*Work instruction*.
Each line below containing the word "bottom" needs to be shown.

Stored records
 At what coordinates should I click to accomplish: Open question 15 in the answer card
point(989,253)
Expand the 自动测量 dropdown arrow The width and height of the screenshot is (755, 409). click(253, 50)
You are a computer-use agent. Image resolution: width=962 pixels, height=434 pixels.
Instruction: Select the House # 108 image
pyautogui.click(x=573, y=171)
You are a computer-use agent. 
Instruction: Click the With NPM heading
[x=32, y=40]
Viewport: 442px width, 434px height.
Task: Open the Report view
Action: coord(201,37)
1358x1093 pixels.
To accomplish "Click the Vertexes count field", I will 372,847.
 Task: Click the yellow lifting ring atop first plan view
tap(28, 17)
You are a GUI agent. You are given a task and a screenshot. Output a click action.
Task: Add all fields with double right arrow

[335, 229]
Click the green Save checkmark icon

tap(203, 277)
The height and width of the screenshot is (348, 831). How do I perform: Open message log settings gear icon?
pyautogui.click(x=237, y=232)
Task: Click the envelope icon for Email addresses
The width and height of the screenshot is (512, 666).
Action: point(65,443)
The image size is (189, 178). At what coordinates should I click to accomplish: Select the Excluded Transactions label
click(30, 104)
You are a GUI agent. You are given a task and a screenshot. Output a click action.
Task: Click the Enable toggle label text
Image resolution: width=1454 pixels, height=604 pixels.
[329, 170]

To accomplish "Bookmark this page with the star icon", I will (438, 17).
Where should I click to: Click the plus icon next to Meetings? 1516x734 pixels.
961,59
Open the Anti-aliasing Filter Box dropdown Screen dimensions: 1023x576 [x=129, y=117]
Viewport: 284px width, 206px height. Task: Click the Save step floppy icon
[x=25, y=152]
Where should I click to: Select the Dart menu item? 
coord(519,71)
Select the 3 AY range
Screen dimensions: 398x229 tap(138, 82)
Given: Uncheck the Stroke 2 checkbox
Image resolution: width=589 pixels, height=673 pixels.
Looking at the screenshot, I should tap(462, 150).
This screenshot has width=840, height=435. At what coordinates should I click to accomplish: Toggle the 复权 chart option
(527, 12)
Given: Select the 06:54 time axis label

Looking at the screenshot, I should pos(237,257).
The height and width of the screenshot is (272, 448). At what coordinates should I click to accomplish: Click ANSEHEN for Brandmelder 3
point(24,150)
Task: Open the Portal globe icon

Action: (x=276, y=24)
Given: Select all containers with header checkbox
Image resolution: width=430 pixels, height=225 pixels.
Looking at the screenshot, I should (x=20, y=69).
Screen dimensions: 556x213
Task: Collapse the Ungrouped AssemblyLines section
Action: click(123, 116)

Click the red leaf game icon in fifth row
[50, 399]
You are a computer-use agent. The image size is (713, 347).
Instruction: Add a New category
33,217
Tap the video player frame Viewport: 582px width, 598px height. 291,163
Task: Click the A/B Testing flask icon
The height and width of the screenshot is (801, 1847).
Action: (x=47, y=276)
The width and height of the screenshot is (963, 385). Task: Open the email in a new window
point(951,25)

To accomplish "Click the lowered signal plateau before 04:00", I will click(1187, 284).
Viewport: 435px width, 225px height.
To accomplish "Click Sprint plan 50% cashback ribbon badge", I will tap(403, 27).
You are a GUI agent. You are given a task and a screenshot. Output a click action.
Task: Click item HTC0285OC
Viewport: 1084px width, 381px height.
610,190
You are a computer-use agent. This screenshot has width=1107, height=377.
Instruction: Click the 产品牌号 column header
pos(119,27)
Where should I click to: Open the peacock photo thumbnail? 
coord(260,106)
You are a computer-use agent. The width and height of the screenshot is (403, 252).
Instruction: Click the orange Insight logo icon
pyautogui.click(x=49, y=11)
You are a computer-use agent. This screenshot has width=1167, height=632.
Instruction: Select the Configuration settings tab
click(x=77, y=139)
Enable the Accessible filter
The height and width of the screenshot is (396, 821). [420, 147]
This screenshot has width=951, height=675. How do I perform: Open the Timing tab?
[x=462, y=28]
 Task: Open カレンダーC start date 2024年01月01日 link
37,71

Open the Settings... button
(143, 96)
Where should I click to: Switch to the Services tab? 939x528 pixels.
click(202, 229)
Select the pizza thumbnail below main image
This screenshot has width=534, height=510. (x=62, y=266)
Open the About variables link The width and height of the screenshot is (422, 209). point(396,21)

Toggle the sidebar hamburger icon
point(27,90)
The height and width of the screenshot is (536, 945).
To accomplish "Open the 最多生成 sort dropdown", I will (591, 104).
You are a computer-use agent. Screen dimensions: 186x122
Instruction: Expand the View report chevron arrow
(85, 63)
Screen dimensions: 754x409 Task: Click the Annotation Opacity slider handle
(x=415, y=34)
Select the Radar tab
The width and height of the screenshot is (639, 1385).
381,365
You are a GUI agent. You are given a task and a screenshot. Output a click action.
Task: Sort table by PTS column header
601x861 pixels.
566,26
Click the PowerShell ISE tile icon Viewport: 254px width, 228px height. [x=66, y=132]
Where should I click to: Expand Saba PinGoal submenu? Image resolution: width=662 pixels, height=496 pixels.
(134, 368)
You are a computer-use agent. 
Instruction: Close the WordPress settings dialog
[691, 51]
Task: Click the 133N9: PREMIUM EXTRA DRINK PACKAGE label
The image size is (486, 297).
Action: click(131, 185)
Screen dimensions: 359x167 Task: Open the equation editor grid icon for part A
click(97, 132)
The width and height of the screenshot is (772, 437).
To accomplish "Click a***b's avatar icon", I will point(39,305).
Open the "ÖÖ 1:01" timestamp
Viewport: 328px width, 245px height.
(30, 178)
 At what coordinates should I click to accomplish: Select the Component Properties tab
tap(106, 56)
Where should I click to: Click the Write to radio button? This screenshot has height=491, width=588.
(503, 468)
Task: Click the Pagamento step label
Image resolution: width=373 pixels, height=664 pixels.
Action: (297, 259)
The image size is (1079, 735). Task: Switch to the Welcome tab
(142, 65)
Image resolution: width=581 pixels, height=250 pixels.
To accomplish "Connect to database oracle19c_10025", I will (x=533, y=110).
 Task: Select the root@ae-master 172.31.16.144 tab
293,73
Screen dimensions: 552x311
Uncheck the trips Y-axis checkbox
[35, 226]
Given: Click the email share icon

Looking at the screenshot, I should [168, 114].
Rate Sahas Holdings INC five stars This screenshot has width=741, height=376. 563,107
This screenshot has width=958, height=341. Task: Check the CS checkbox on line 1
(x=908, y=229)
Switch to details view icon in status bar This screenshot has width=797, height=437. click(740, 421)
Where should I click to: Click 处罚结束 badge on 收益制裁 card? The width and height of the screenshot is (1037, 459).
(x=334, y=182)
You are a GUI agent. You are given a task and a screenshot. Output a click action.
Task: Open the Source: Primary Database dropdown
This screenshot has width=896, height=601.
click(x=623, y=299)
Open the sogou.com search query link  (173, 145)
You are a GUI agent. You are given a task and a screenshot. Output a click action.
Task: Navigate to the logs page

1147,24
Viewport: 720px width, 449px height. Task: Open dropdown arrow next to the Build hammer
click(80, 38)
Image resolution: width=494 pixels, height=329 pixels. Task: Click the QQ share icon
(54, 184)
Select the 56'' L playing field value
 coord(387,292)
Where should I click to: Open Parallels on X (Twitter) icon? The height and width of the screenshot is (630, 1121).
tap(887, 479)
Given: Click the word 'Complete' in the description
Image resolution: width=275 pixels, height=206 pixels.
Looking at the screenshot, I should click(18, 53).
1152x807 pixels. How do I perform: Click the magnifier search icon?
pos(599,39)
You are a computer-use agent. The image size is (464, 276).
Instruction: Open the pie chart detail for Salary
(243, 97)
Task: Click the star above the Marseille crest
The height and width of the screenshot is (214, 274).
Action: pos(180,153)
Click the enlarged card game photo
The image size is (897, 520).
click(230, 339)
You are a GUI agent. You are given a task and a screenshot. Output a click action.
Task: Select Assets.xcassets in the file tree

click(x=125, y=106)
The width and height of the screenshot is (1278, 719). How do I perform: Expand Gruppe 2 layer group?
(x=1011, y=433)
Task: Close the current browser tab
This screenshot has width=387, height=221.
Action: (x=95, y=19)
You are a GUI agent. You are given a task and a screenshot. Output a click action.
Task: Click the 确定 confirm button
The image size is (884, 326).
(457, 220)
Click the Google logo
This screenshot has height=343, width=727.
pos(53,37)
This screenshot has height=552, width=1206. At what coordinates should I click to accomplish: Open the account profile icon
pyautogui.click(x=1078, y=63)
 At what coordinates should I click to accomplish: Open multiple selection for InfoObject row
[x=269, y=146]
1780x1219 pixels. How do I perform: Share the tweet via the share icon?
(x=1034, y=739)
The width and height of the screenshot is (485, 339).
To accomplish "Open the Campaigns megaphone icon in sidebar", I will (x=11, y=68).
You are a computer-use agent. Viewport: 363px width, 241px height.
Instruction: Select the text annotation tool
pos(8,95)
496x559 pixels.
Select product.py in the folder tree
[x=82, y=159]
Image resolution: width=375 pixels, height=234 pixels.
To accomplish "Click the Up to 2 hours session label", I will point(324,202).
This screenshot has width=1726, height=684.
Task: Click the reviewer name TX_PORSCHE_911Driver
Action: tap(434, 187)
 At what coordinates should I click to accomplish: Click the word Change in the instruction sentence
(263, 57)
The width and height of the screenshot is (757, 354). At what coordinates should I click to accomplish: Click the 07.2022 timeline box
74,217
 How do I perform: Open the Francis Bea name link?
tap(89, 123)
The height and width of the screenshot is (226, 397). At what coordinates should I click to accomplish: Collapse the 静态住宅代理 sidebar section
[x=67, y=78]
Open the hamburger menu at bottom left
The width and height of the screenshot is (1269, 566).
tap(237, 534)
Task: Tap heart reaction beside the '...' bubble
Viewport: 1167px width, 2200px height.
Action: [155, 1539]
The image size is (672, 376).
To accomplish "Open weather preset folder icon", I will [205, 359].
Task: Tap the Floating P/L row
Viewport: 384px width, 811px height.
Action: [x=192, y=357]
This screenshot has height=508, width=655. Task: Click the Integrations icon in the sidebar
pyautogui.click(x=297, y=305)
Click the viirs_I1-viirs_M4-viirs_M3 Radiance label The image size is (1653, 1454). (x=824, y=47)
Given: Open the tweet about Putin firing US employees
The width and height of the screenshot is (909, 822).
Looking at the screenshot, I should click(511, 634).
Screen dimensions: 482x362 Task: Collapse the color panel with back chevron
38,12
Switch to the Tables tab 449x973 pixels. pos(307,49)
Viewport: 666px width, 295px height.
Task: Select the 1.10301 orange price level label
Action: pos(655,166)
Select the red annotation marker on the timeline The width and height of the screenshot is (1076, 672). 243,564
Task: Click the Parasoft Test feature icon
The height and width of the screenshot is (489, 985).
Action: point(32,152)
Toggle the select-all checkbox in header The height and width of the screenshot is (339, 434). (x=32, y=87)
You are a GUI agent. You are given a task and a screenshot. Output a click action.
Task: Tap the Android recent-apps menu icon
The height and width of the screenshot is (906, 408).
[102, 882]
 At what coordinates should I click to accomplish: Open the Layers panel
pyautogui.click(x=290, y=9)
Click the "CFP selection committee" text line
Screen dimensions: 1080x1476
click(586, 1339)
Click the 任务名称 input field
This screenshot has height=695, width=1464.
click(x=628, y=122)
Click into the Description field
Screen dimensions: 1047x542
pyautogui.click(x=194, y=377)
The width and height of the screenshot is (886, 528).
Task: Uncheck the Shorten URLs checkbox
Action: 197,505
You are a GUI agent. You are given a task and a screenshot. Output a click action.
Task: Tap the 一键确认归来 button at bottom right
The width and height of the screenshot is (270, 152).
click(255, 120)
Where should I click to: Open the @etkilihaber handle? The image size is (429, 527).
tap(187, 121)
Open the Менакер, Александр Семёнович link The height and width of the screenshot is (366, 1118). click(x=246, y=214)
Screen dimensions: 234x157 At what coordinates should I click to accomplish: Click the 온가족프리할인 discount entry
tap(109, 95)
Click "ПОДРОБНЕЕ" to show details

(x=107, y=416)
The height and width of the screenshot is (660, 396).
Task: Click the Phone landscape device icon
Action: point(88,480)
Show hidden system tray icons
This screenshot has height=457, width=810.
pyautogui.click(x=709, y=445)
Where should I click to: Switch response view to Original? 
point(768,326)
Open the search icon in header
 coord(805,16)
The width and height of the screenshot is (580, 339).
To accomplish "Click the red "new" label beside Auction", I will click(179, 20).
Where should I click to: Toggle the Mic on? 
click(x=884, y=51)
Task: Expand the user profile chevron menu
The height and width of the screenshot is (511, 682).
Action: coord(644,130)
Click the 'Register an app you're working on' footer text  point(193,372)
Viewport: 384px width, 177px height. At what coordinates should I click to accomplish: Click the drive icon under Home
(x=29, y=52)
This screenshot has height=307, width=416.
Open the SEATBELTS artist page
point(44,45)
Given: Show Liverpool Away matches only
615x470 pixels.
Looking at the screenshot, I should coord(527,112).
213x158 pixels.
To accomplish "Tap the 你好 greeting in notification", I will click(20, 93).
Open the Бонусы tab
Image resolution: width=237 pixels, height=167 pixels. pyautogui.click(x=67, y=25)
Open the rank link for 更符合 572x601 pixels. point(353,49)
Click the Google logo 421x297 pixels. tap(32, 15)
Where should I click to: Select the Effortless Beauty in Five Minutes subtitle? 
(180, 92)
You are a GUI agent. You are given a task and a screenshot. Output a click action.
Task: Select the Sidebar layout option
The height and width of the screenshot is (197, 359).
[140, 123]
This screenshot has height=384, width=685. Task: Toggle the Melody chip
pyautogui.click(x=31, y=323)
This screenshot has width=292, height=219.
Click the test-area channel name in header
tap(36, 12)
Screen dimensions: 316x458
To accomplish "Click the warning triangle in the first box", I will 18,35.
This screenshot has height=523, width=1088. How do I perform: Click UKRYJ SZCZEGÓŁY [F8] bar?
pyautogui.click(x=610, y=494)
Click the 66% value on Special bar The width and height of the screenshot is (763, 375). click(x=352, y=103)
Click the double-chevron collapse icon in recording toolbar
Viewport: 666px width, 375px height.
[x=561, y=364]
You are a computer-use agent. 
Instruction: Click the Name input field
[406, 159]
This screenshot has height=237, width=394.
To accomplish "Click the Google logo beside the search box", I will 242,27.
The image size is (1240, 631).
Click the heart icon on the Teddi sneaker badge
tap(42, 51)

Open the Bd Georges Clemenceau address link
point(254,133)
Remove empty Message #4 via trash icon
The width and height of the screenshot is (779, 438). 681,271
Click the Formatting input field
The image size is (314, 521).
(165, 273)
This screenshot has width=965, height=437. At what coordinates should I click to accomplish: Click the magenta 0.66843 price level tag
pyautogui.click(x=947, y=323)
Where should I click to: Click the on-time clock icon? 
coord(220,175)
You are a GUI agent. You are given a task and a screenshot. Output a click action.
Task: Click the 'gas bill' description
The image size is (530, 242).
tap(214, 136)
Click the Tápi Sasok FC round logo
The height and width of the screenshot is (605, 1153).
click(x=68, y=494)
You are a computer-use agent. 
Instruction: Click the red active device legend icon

*Completed exercise*.
Open the hamburger menu at bottom left
Task: Tap the 一键确认归来 button at bottom right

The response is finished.